L'influence de l'art japonais à Paris au XIXe siècle : entre assimilation esthétique et rupture de la symétrie
- Art d'Histoire
- 1 mai
- 3 min de lecture
Au début des années 1860, l'arrivée discrète puis massive d’objets provenant du Japon remet en question les règles traditionnelles de la représentation occidentale.
Les observations formulées par le critique d'art Ernest Chesneau, parmi les premiers à étudier et promouvoir les arts japonais, reviennent sur les différences fondamentales avec les arts européens.
Décentrage et absence de symétrie : de nouveaux principes décoratifs
Le 19 février 1869, lors d'une conférence prononcée devant l'Union centrale des beaux-arts appliqués à l'industrie, Ernest Chesneau identifie trois piliers fondamentaux de l'art décoratif japonais :
Le style, la couleur et, de manière particulièrement novatrice pour un public occidental, l'absence de symétrie et de centrage.

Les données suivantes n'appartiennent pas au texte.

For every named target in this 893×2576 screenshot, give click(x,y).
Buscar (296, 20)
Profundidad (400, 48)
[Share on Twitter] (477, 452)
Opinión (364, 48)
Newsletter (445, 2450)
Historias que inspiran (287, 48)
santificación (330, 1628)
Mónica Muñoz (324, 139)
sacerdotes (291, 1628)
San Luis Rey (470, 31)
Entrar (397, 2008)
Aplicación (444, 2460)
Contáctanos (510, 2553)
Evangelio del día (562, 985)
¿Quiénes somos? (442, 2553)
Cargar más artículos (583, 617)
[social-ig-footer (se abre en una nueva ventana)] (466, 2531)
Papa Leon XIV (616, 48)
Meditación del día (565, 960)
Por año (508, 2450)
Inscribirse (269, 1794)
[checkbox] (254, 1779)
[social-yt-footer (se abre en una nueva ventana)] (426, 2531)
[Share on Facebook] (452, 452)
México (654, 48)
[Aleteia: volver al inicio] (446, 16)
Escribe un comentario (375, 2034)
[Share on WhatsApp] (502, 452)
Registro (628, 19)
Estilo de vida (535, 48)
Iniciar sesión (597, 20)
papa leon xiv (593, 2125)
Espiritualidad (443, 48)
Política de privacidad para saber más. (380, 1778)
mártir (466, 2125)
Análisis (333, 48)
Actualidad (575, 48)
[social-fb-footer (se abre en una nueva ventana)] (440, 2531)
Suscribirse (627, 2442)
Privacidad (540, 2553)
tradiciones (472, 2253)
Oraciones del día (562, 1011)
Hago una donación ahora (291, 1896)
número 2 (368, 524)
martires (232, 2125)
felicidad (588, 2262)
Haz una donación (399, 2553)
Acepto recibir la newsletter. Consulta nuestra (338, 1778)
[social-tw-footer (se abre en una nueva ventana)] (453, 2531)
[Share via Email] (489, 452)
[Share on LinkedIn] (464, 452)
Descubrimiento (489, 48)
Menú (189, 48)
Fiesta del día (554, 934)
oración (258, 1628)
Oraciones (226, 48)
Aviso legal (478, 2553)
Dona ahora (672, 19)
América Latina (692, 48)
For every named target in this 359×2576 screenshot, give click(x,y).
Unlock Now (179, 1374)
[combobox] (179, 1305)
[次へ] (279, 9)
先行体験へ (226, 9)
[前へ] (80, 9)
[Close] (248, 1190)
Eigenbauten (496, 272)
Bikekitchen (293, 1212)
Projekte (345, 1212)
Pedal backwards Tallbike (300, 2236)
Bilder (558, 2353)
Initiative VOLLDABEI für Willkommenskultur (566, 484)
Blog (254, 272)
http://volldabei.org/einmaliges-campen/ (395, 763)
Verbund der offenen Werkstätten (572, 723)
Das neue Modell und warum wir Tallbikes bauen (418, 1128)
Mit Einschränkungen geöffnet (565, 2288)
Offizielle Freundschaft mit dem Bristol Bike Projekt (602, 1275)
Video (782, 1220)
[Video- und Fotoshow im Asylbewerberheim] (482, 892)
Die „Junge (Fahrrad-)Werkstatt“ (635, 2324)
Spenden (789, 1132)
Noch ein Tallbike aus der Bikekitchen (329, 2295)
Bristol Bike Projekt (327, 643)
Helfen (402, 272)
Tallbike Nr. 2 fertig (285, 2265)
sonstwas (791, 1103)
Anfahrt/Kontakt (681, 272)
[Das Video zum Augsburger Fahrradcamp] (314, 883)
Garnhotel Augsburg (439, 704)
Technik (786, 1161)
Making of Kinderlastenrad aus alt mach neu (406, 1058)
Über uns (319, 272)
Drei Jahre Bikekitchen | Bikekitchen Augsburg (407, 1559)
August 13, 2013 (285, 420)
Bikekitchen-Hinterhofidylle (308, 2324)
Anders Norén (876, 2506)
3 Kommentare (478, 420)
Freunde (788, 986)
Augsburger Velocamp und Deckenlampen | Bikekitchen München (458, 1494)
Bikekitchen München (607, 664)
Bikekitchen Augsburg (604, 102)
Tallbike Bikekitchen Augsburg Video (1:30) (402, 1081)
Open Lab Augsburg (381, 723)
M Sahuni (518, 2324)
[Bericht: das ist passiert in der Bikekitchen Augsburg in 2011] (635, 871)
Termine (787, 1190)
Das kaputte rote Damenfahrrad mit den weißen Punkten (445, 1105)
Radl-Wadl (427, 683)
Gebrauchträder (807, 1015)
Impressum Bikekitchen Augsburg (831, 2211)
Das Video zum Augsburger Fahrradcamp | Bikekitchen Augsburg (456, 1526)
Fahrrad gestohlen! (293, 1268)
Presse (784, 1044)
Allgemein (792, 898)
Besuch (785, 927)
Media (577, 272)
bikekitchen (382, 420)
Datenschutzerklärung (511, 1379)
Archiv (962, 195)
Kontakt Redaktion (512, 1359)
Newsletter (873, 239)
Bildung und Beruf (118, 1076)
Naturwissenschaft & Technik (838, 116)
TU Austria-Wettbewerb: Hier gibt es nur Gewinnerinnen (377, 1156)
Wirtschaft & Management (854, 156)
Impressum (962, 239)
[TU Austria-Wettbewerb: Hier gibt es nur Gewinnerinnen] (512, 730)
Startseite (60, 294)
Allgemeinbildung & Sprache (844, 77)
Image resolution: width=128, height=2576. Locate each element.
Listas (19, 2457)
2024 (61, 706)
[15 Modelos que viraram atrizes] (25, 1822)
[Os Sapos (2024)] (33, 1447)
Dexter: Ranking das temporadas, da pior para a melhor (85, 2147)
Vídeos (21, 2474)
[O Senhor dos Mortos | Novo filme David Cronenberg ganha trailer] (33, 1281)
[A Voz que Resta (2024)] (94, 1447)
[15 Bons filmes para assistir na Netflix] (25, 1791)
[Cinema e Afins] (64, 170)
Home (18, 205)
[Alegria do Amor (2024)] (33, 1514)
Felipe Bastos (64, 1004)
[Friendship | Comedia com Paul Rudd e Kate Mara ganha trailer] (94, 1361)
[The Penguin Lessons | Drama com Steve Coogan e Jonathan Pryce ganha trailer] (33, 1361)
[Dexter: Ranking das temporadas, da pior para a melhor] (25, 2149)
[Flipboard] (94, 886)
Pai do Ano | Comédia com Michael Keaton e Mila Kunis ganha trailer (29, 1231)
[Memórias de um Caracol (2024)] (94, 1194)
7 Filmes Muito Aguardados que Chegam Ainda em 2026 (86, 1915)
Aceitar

Contrairement à la longue tradition européenne qui valorise un équilibre géométrique parfaitement centré, l'esthétique nippone repose sur une dissymétrie organique.

Cette approche se manifeste par un décentrage systématique et volontaire.
Ernest Chesneau souligne que dans les objets circulaires traditionnels, tels que les éventails, les plateaux ou les bols, le point focal, si point focal il y avait, est perpétuellement excentré, refusant ainsi l'équilibre par centrage, si cher à l'Occident.
De la même manière, la sévérité des formes rectangulaires ou cubiques, comme celle des boîtes japonaises, est intentionnellement brisée par l'intégration de motifs irréguliers et décentrés, qui les adoucissent.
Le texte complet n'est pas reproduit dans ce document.